Outside the church, in the open space before the steps, is gathered a constantly growing multitude, a dense, restless swarm of humanity, full of gossip and prognostic, until suddenly the bell stops its clangor overhead; then there is a surging up the steps and through the wide doors of the sanctuary; and outside all is quiet once more.
The Acadians do not appear greatly to relish the more solemn things of religion. They like better a religion demurely gay, pervaded by light and color.
"Elle est très chic, notre petite église, n'est-ce pas?" was a comment made by a pious soul of my acquaintance, eager to uphold the honor of her parish.
Proper, mild-featured saints and smiling Virgins in painted robes and gilt haloes abound in the Acadian churches; on the altars are lavish decorations of artificial flowers—silver lilies, paper roses, red and purple immortelles; and the ceilings and pillars and wall-spaces are often done in blue and pink, with gold stars; such a style, one imagines, as might appeal to our modern St. Valentine. The piety that expresses itself in this inoffensive gayety of embellishment is more akin to that which moves universal humanity to don its finery o' Sundays,—to the greater glory of God,—than to the sombre, death-remembering zeal of some other communities. A kind religion this, one not without its coquetries, gracious, tactful, irresistible, interweaving itself throughout the very texture of the common life.
Last summer, out at Petit de Grat, three miles from Arichat, where the people have just built a little church of their own, they held a "Grand Picnic and Ball" for the raising of funds with which to erect a glebe house. The priest authorized the affair, but stipulated that sunset should end each day's festivities, so that all decencies might be respected. This parish picnic started on a Monday and continued daily for the rest of the week—that is to say, until all that there was to sell was sold, and until all the youth of the vicinity had danced their legs to exhaustion.
An unoccupied shop was given over to the sale of cakes, tartines, doughnuts, imported fruits, syrup drinks (unauthorized beverages being obtainable elsewhere), to the vending of chances on wheels of fortune, target-shooting, dice-throwing, hooked rugs, shawls, couvertures, knitted hoods, and the like; and above all the hubbub and excitement twanged the ceaseless, inevitable voice of a graphophone, reviving long-forgotten rag-time.

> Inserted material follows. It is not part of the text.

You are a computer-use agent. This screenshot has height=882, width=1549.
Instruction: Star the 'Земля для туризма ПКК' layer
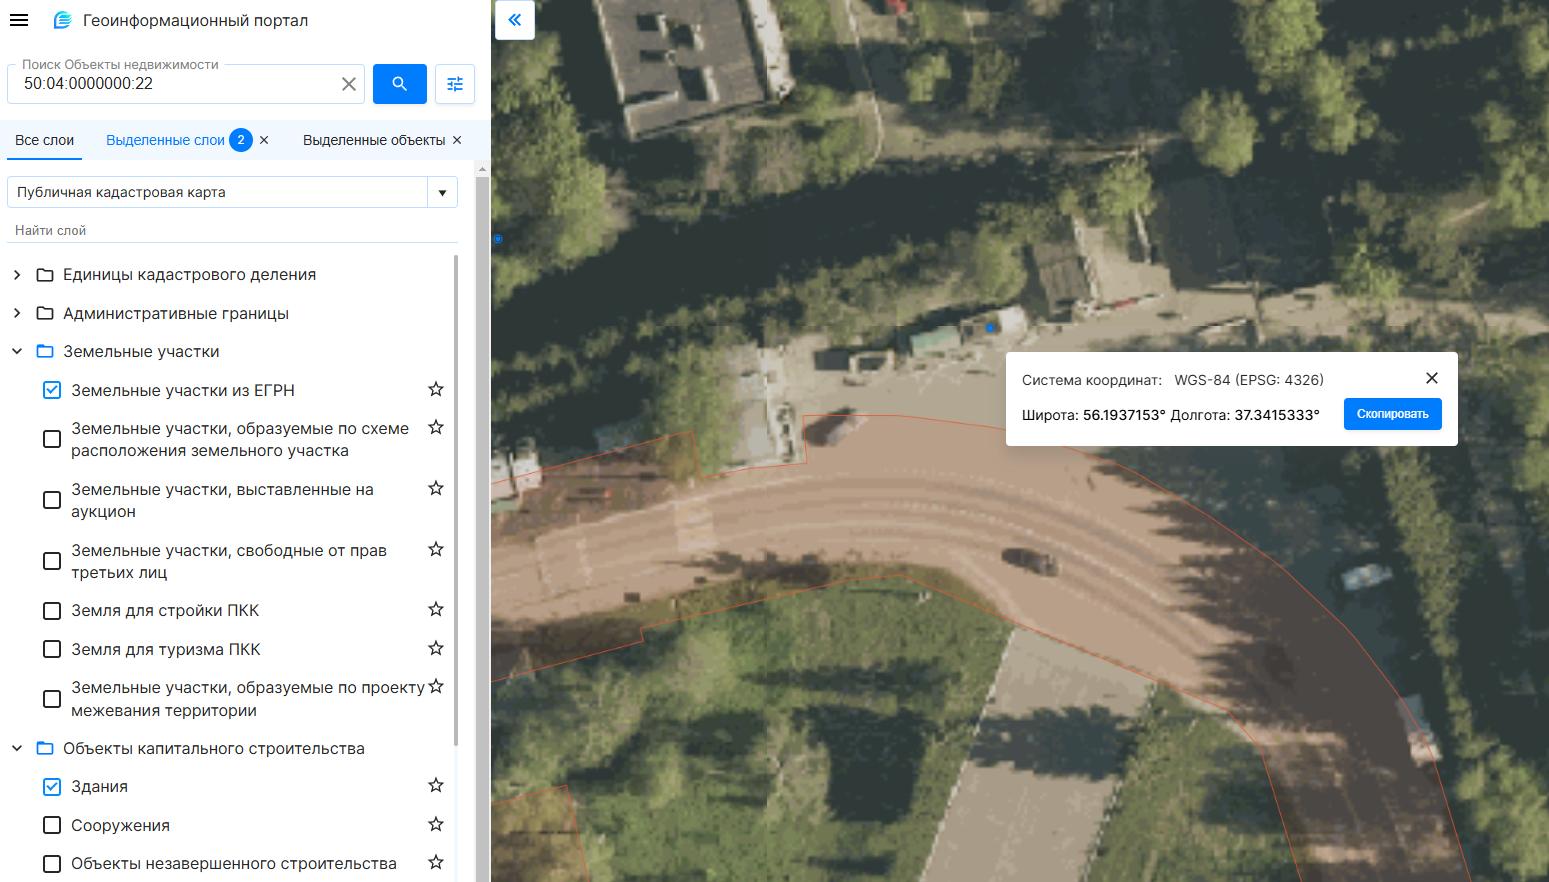(x=436, y=649)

Outside, most conspicuous on the treeless slope of hill, was a "pavilion" of boards, bunting-decked, on which, from morn till eve, rained the incessant clump-clump of happy feet. For music there was a succession of performers and of instruments: a mouth-organ, a fiddle, a concertina, each lending its particular quality of gayety to the dance; the mouth-organ, shrill, extravagant, whimsical, failing in richness; the concertina, rich, noisy, impetuous, failing in fine shades; the fiddle, wheedling, provocative, but a little thin. And besides—the fiddle is not what it used to be in the hands of old Fortune.